I'm having trouble understanding the bit logic in these two functions.

1. I don't know why we are checking for the condition (bitVector & mask) == 0.

2. Also, why do we OR the bitVector with the mask when the condition is satisfied and AND the bitVector with ~mask otherwise?

3. Why is there a property such that one can "check that exactly one bit is set by subtracting one from the integer and ANDing it with the original integer"?

Full code here.

/* Toggle the ith bit in the integer. */
public static int toggle(int bitVector, int index) {
    if (index < 0) return bitVector;

    int mask = 1 << index;
    if ((bitVector & mask) == 0) {
        bitVector |= mask;
    } else {
        bitVector &= ~mask;
    }
    return bitVector;
}

/* Check that exactly one bit is set by subtracting one from the 
 * integer and ANDing it with the original integer. */
public static boolean checkExactlyOneBitSet(int bitVector) {
    return (bitVector & (bitVector - 1)) == 0;
}

Answer 1

First of all, it's important to understand that mask has precisely one bit set, all other bits are zero. If index is 0, mask is 1. If index is 1, mask is 2. If index is 2, mask is 4. If index is 3, mask is 8. If index is 4, mask is 16. And so on. All these values of mask have precisely one bit set, the index-th bit.

I don't know why we are checking for the condition (bitVector & mask) == 0.

This condition will be true if the bit is not set.

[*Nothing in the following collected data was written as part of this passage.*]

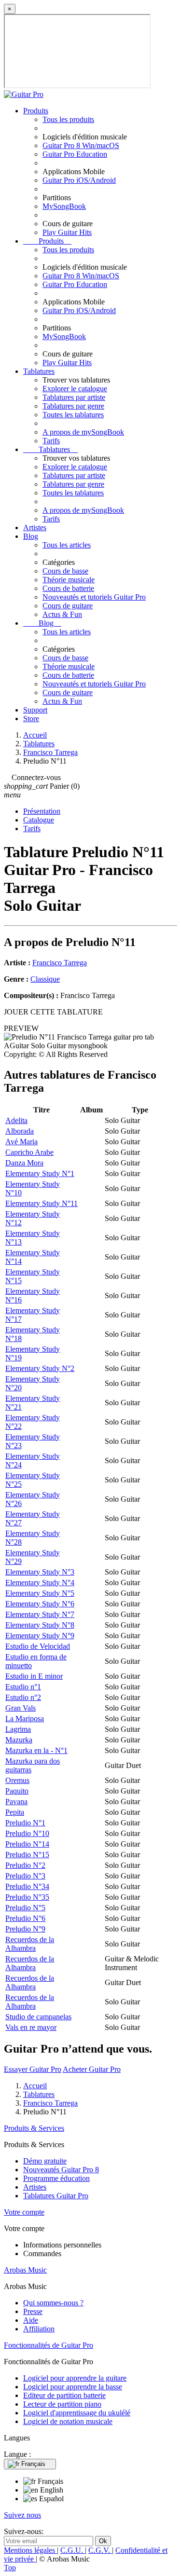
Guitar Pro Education (74, 154)
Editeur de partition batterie (64, 2395)
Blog (30, 536)
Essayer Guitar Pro (32, 2069)
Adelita (16, 1120)
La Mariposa (24, 1718)
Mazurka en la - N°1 (36, 1750)
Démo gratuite (45, 2161)
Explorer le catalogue (74, 388)
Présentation (41, 811)
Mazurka (18, 1740)
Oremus (17, 1780)
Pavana (16, 1801)
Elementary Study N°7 (39, 1614)
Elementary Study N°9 (39, 1635)
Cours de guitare (67, 606)
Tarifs (51, 441)
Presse (32, 2311)
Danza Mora (24, 1163)
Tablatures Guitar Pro (55, 2196)
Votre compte (24, 2212)
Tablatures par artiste (73, 397)
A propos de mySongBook (83, 432)
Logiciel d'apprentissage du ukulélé (76, 2413)
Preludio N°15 (27, 1854)
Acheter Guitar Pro (92, 2069)
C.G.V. (100, 2550)
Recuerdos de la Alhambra (29, 1943)
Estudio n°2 (23, 1697)
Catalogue (38, 820)
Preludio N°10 (27, 1833)
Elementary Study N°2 (39, 1368)
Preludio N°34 (27, 1886)
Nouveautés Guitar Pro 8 (61, 2169)
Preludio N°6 (25, 1918)
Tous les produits (68, 119)
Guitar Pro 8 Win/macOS (80, 145)
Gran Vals (20, 1708)
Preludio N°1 (25, 1823)
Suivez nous (22, 2515)
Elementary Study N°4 (39, 1582)
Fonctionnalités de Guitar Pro (48, 2345)
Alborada (19, 1131)
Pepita (14, 1812)
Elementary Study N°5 (39, 1593)
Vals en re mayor (30, 2027)
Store (31, 718)
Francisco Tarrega (59, 963)
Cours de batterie (68, 588)
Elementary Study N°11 (41, 1203)
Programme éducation (56, 2178)
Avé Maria (21, 1141)
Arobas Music (25, 2270)
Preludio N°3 (25, 1876)
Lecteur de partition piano (62, 2404)
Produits (35, 111)
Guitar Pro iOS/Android (79, 180)
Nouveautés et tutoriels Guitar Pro (94, 597)
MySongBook (64, 206)
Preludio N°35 (27, 1897)
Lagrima (18, 1729)
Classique (45, 979)
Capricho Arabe (29, 1152)
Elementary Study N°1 (39, 1173)
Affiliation (39, 2329)
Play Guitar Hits (67, 232)
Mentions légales (30, 2550)
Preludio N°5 (25, 1908)
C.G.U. (72, 2550)
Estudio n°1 (23, 1687)
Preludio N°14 (27, 1844)
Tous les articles (66, 545)
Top (10, 2567)
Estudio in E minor (34, 1676)
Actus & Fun (62, 614)
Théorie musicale (68, 579)
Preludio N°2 (25, 1865)
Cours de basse (65, 571)
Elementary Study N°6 (39, 1604)
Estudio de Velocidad (37, 1646)
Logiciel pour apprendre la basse (72, 2387)
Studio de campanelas (38, 2017)
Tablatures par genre (73, 406)
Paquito (16, 1791)
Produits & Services (34, 2128)
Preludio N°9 (25, 1929)
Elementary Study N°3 (39, 1572)
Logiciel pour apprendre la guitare (74, 2378)
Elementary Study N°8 (39, 1625)
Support (35, 710)
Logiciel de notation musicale (67, 2421)
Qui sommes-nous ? (53, 2303)
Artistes (34, 527)
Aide (30, 2320)
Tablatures (39, 371)
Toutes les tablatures (73, 415)
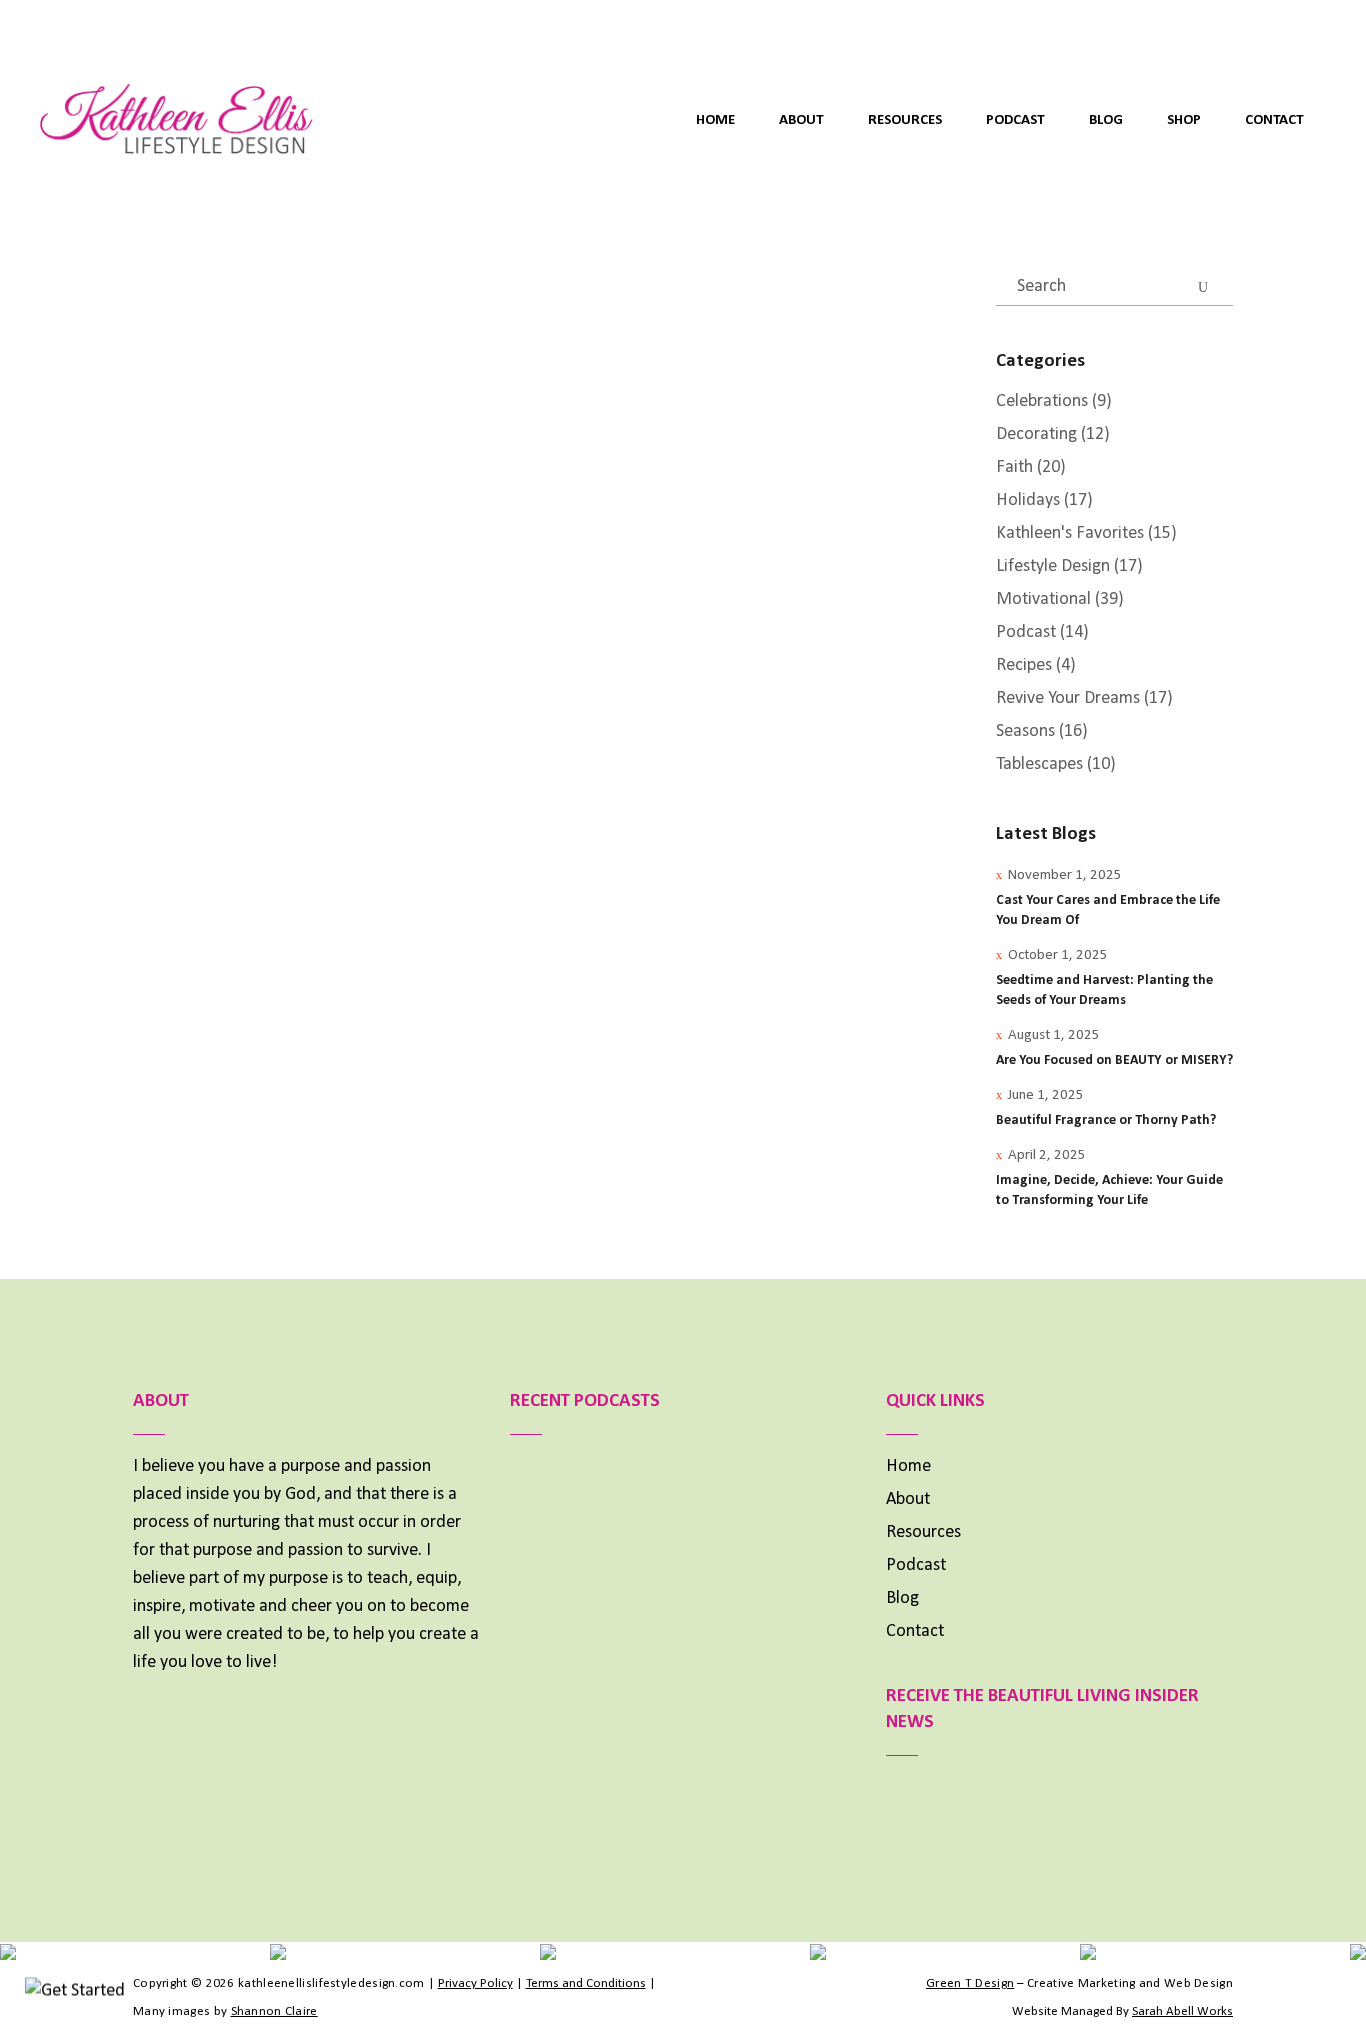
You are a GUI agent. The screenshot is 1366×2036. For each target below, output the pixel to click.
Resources (923, 1532)
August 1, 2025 (1054, 1035)
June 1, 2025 (1046, 1095)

If the bit was set, the result of bitVector & mask would be equal to mask, which we know is not zero.

Also, why do we OR the bitVector with the mask when the condition is satisfied and AND the bitVector with ~mask otherwise?

We OR the value to set the bit. We AND ~mask to unset the bit. Remember that mask has precisely one bit set, and therefore ~mask has all except one bit set.

Why is there a property such that one can "check that exactly one bit is set by subtracting one from the integer and ANDing it with the original integer"?

When you subtract 1 from a number, all bits after the last 1 become 1. This happens for the same reason that when a base-10 number ends with one or more zeros, if you subtract 1, then all the trailing zeros become 9. I suggest to down in binary a bunch of numbers, and their values after subtracting 1. The simple math becomes obvious.

Let's look at an example, 16:

16 : 10000
15 : 01111

It's clear that AND-ing the two numbers will result in 0. Let's look at another example, 48:

48 : 110000
47 : 101111

It's clear that AND-ing some number num with num-1 basically zeros out all the bits from the last 1 until the end. If there were any other bits before, they will remain, and the result will not be zero. The result will only be zero if there was only one 1.